■ **GIVEN RECORDS**:
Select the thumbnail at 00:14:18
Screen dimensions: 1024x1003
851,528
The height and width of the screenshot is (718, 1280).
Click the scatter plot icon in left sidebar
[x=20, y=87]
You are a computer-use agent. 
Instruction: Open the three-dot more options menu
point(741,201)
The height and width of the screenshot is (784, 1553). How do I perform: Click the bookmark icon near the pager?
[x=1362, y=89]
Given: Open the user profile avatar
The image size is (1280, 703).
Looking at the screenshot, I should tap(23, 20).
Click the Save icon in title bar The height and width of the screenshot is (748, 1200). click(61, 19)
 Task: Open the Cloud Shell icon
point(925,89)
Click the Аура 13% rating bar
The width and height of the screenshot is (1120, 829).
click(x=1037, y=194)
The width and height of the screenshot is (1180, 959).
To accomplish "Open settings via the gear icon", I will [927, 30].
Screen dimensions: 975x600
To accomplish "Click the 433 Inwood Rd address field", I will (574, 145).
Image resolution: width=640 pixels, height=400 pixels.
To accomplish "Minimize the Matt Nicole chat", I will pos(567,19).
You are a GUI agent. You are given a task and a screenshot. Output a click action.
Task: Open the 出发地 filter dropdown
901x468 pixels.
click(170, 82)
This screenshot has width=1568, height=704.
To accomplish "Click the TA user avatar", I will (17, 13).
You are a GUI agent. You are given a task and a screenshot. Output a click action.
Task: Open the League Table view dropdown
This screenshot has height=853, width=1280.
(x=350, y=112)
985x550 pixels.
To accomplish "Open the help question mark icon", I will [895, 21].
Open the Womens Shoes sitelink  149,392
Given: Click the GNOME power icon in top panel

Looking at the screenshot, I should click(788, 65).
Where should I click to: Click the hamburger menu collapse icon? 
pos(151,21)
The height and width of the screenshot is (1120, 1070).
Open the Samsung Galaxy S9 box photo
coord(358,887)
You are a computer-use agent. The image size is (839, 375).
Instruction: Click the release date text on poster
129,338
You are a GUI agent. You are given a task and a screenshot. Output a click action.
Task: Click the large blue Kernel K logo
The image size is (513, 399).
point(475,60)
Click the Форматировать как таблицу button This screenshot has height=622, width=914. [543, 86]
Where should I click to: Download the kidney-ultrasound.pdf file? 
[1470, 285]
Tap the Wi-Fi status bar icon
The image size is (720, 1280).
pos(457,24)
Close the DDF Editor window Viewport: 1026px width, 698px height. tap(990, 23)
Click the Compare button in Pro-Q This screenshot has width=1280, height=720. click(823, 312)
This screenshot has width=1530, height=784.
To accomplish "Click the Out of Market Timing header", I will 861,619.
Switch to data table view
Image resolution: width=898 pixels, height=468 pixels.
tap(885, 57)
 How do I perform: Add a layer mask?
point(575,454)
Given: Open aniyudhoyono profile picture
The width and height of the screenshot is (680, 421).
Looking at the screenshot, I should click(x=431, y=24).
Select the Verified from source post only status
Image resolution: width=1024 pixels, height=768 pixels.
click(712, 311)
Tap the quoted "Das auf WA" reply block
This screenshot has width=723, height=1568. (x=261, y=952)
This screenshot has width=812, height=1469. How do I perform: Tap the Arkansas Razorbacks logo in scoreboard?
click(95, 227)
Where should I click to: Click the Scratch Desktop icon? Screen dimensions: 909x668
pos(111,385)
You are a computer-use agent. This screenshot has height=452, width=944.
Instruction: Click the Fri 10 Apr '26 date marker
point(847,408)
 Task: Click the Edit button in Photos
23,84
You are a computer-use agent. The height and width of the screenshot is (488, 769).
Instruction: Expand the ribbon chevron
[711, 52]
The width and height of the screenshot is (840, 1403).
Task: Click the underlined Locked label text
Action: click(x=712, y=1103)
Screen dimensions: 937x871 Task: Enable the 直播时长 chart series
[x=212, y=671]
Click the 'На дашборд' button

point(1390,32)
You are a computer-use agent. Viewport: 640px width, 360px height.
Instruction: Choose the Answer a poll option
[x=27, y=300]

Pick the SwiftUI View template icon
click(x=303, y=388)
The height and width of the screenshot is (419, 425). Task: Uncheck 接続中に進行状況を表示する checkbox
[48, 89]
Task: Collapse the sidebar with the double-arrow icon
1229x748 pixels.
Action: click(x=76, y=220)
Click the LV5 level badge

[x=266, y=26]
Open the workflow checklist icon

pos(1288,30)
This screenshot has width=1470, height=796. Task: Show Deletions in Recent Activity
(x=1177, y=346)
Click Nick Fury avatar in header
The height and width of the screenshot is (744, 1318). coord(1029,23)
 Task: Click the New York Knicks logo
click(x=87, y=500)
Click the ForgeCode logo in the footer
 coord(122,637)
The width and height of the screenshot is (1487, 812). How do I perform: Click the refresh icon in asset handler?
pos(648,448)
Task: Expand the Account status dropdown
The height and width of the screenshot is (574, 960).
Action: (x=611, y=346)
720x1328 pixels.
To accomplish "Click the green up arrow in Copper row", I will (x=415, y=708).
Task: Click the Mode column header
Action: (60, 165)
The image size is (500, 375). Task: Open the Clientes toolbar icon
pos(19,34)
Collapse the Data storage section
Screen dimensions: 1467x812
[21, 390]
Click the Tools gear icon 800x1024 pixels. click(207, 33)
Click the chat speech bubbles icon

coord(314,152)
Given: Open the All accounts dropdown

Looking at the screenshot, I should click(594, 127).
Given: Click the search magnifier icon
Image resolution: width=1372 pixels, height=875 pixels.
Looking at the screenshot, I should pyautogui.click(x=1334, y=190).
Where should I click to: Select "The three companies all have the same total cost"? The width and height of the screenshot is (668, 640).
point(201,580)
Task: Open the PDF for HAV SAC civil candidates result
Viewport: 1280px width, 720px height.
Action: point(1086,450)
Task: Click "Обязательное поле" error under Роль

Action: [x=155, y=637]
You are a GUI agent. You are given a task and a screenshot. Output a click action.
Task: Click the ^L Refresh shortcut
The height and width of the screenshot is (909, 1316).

■ **THE PROBLEM**: Check each line of the listing for "profile", and copy the ones that hold it.

■ **FINISHED TASK**:
Given: Open the user profile avatar
Given: Open aniyudhoyono profile picture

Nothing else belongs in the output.